> _To do_: In the entries below, repeat only the lines between those holding "This screenshot has height=354, width=411." and "The width and", inclusive. Leave pictures out.
·····
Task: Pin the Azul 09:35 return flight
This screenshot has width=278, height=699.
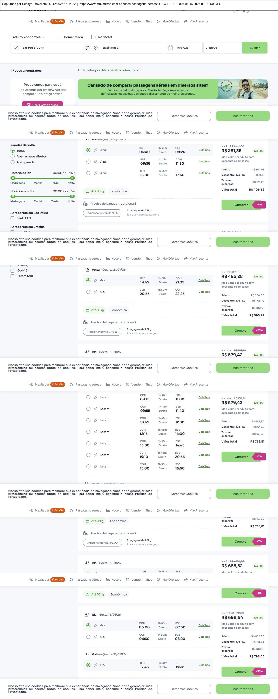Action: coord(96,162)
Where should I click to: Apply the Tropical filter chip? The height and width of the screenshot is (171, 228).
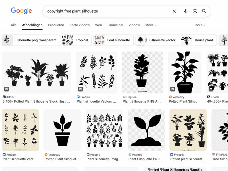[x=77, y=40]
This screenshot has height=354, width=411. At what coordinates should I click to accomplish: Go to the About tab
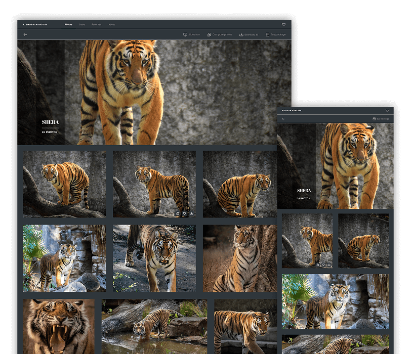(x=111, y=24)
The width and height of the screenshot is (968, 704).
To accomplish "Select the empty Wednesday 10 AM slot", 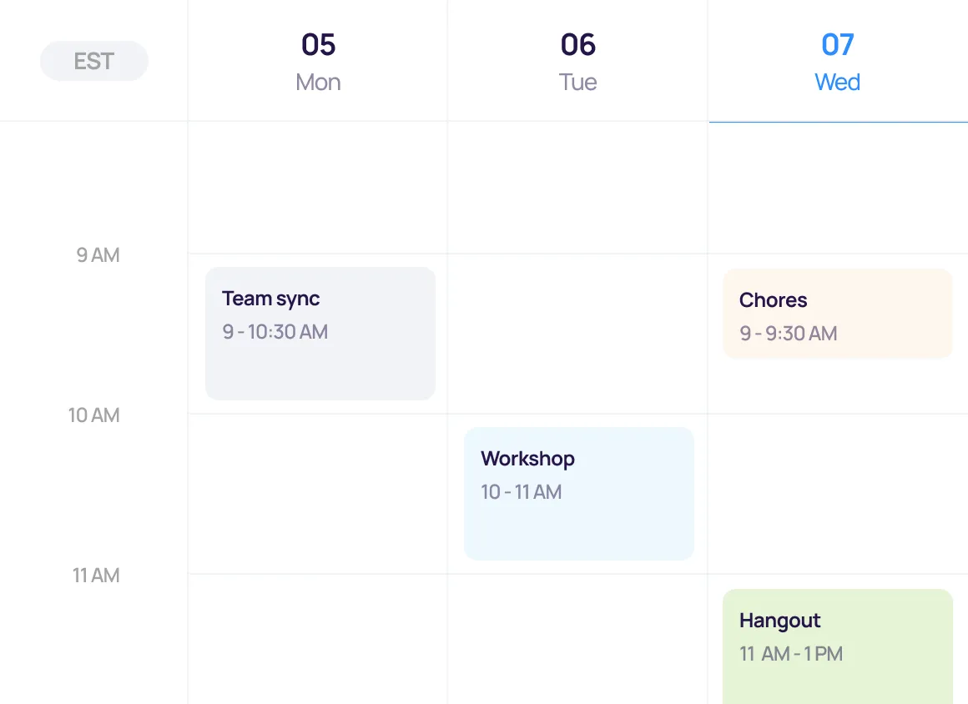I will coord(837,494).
·····
> _Response to this task_:
This screenshot has height=354, width=411. At what coordinates should I click to accomplish: Go to the About tab
(x=111, y=24)
The width and height of the screenshot is (968, 704).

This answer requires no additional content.